P O P E A I R F O R C E B A S E, N.C., Jan. 29, 2004 -- For the first time, U.S. soldiers returning from Iraq are being required to undergo counseling to help them adjust to being home.
The U.S. military is concerned combat experiences and being away for an extended period of time could put returning troops at risk for post-traumatic stress, domestic problems — and even suicide.
Spc. Robert Hernandez of the Army's 82nd Airborne admitted being nervous about what it would be like to return to his old life after spending nearly a year on the battlefields of Iraq.
"It's going to be weird and strange," said Hernandez. "Our whole lifestyle is completely different from what it used to be."
When Sgt. Mike Bechtel was on leave last November, he was constantly on the lookout for roadside bombs.
"They can expect some of that, I'm sure," he said. "I know I did when I was on leave. A little on edge, a little jumpy."
Once soldiers complete two weeks of counseling, they will get 30 days of leave. They sometimes call home being "back in the world."
For the 82nd Airborne's Third Platoon, Alpha Company, coming "back to the world" was no easy task. It took four days of shuttling from base to base and tent to tent, including 20 hours on a cold, crowded plane to get back to North Carolina.
They are among 125,000 troops currently being replaced by 110,000 fresh soldiers and Marines.
The 82nd Airborne flew into Southern Iraq last March. What was supposed to be a quick airstrike turned into a 10-month deployment.
But just before 3 a.m. Wednesday, Third Platoon, Alpha Company stepped onto an icy tarmac and heard the one order they had been waiting for: "Fall out!"
The experiences of the 82nd Airborne Division have undoubtedly made most of the soldiers appreciate their homecoming more than ever before.
"It feels good.
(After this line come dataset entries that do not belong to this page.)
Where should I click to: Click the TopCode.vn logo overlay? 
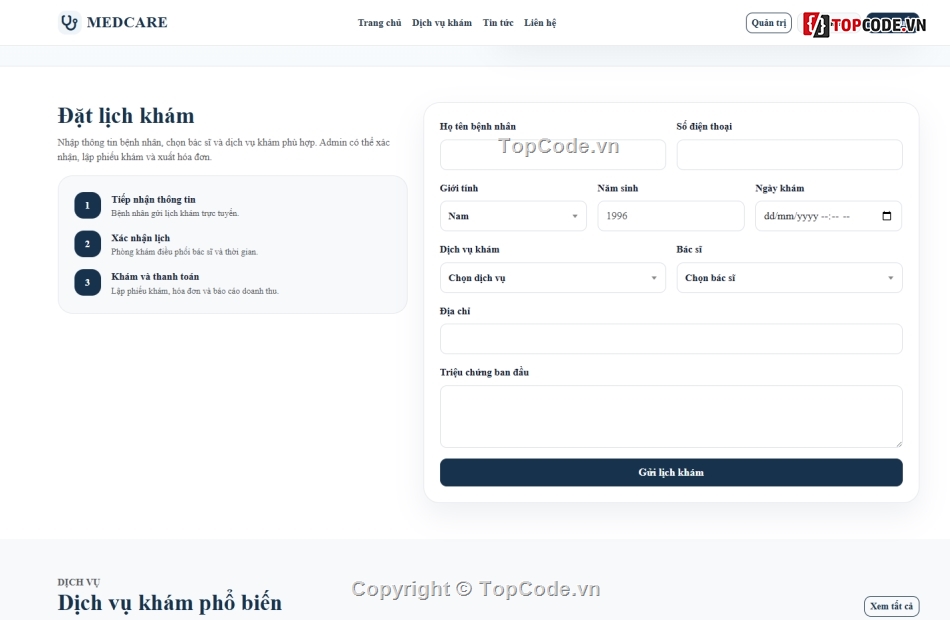pyautogui.click(x=865, y=24)
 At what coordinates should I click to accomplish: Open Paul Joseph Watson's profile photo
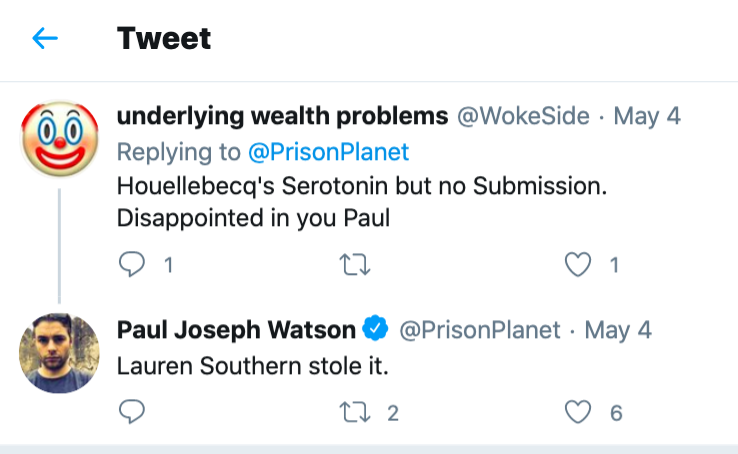tap(60, 352)
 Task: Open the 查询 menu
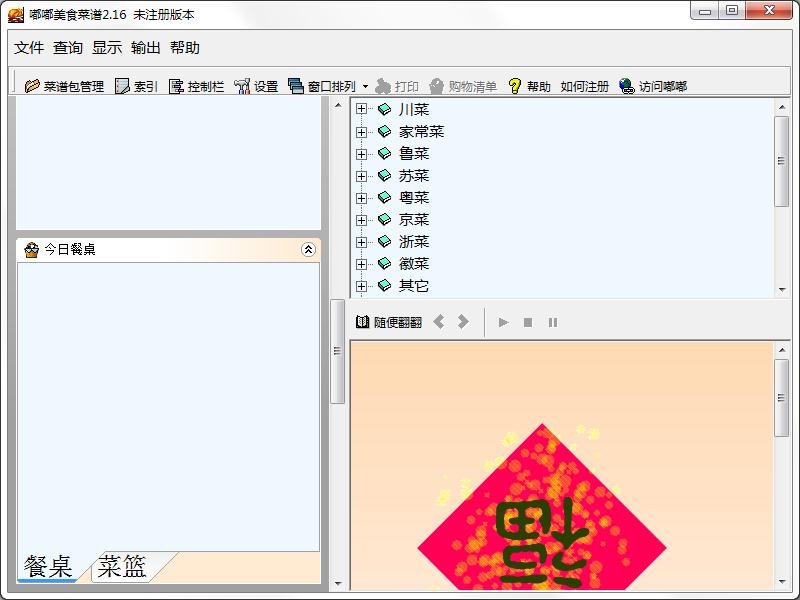(x=68, y=48)
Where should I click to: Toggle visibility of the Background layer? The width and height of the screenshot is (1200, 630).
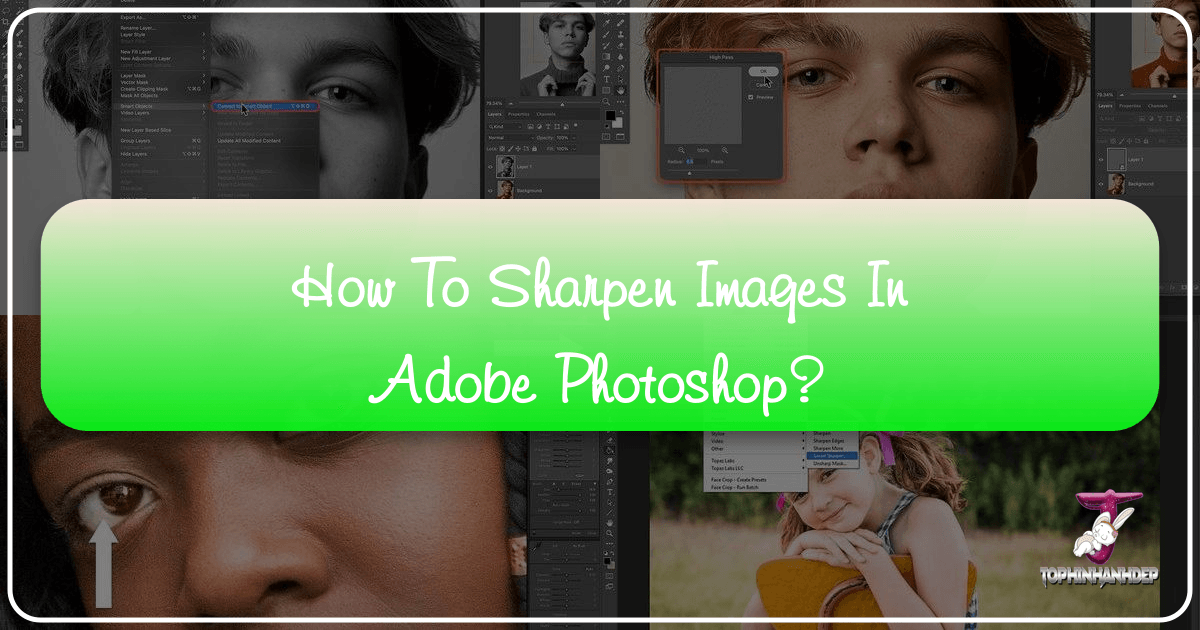pos(490,190)
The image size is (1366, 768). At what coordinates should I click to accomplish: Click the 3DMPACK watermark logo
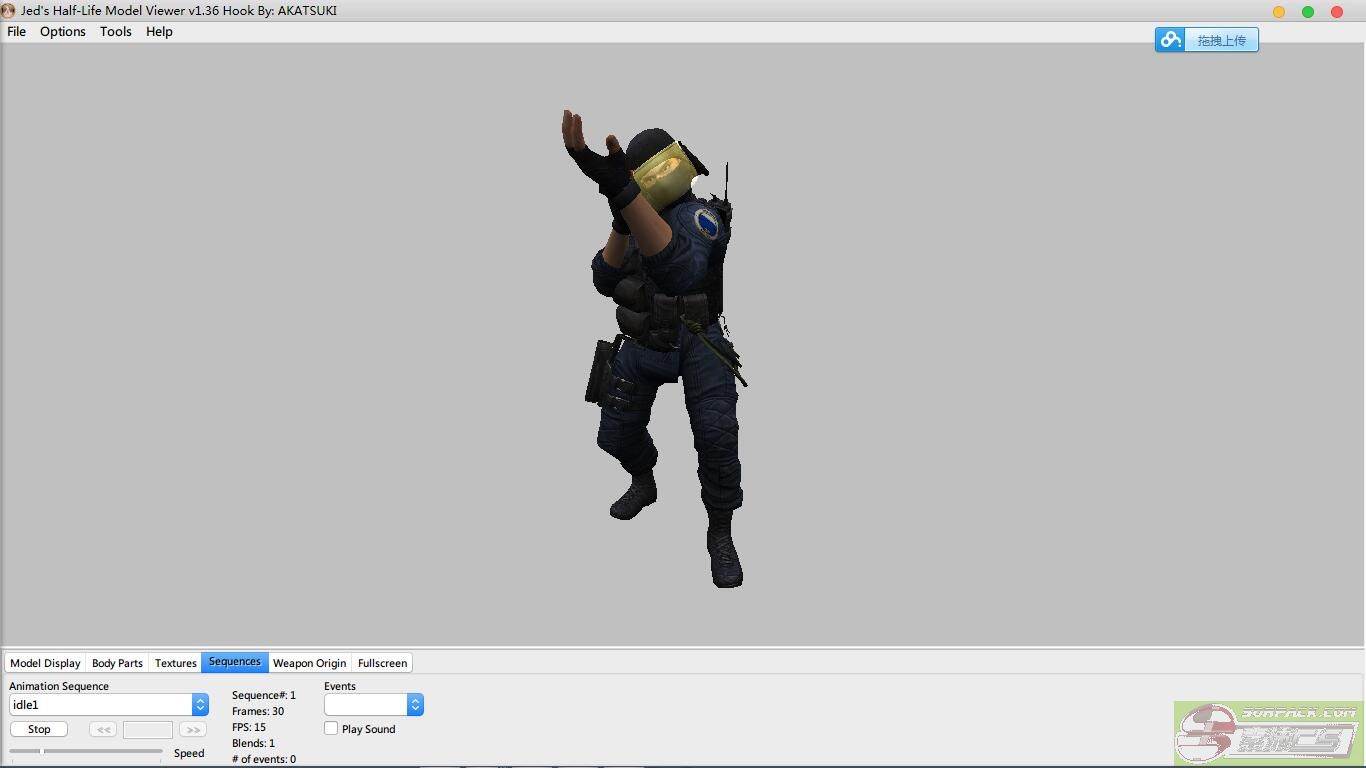point(1268,733)
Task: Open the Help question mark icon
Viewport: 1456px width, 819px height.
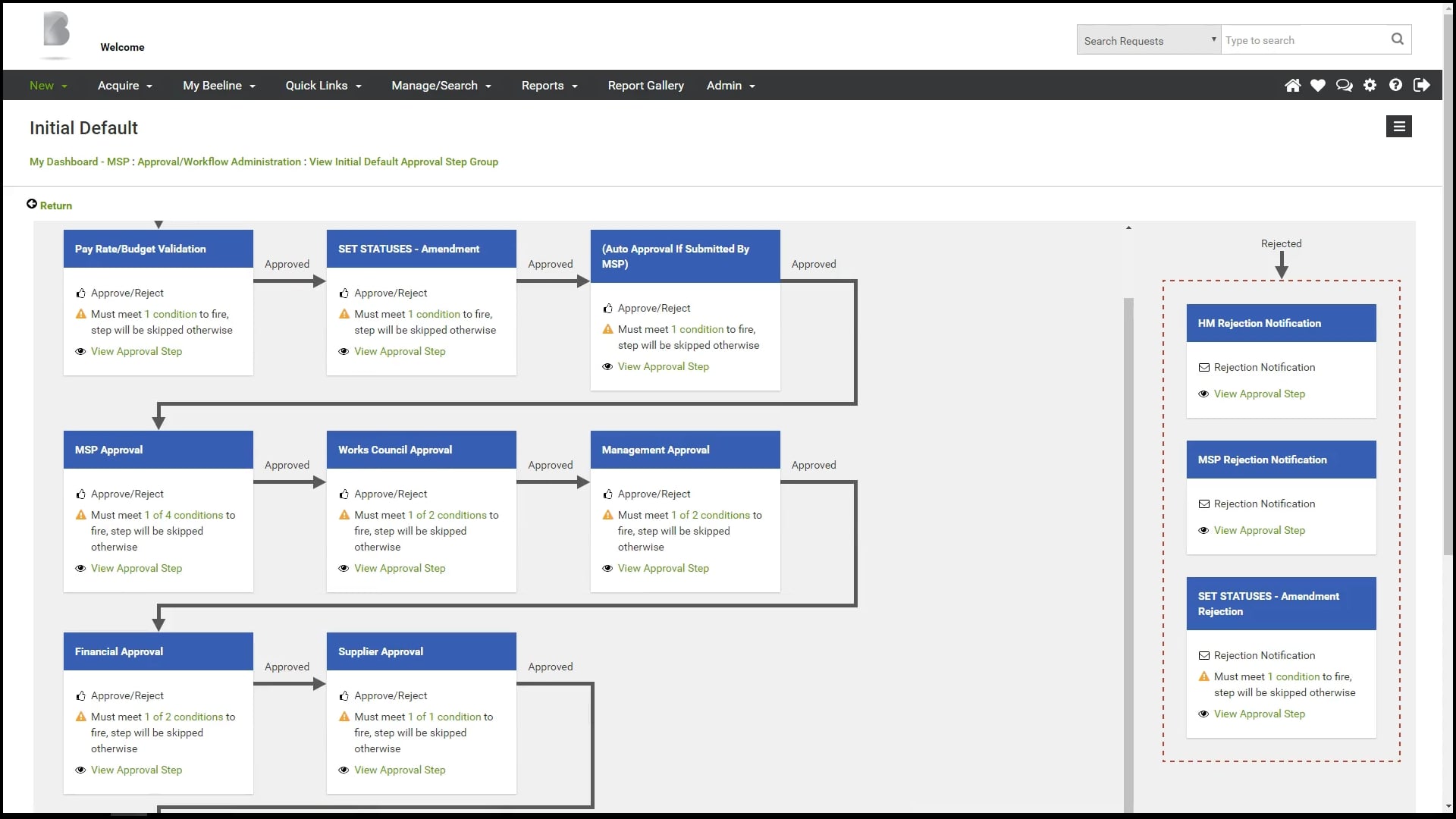Action: click(x=1396, y=85)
It's unbelievable still," said Hernandez.
"It's the best feeling in the world to know your husband's home safe — finally," said Chreistin, his wife.
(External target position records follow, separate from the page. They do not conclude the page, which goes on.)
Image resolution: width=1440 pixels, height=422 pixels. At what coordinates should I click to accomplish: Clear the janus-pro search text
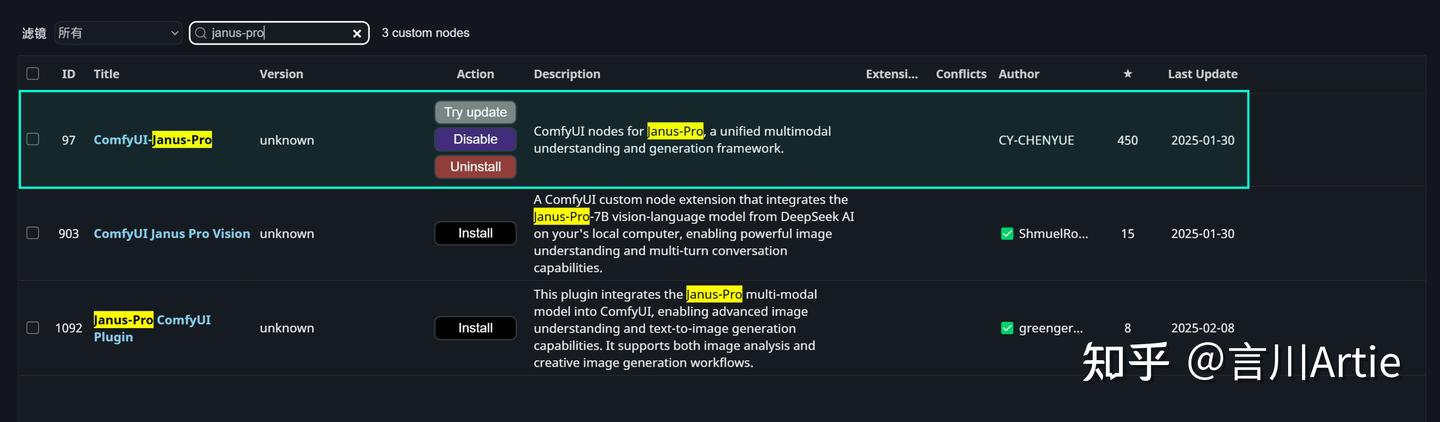(357, 34)
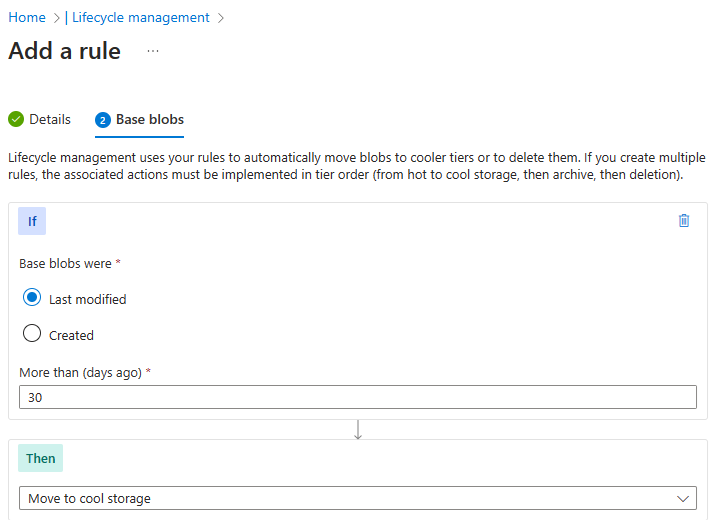Screen dimensions: 718x520
Task: Navigate to Lifecycle management breadcrumb link
Action: pos(141,18)
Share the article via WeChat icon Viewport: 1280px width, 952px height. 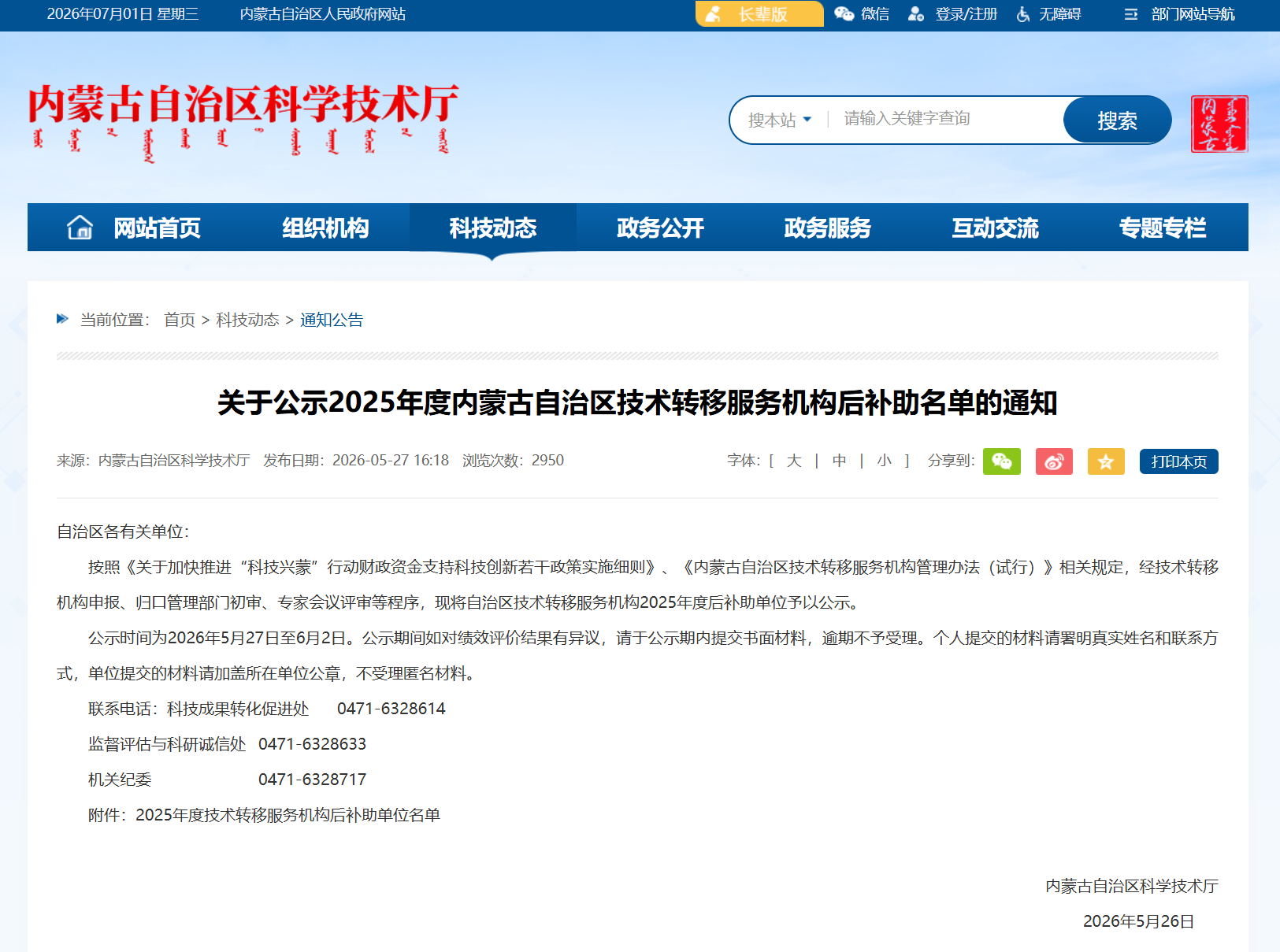click(1001, 461)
Sgt. Tyler Williamson remembers spending almost every night in Iraq on patrol, on a raid, or in battle.
"I know for a fact something's going to be in the back of everybody's mind about over there. But I'm going to try to put it out [of my mind] as far as I can for a little while," said Williamson.
For Page, who won a bronze star, home means quiet, family … and a thick grilled steak for dinner.
Page said, "I'm interested in getting home, seeing my family, and having a home-cooked meal — from actual home, not here."
Going home means one simple pleasure for Sgt. Edgar Stork.
"The first thing I am going to do it pull over at the nearest gas station because I want a beer," he said. "That's what everybody's going to do. I want to drink a beer."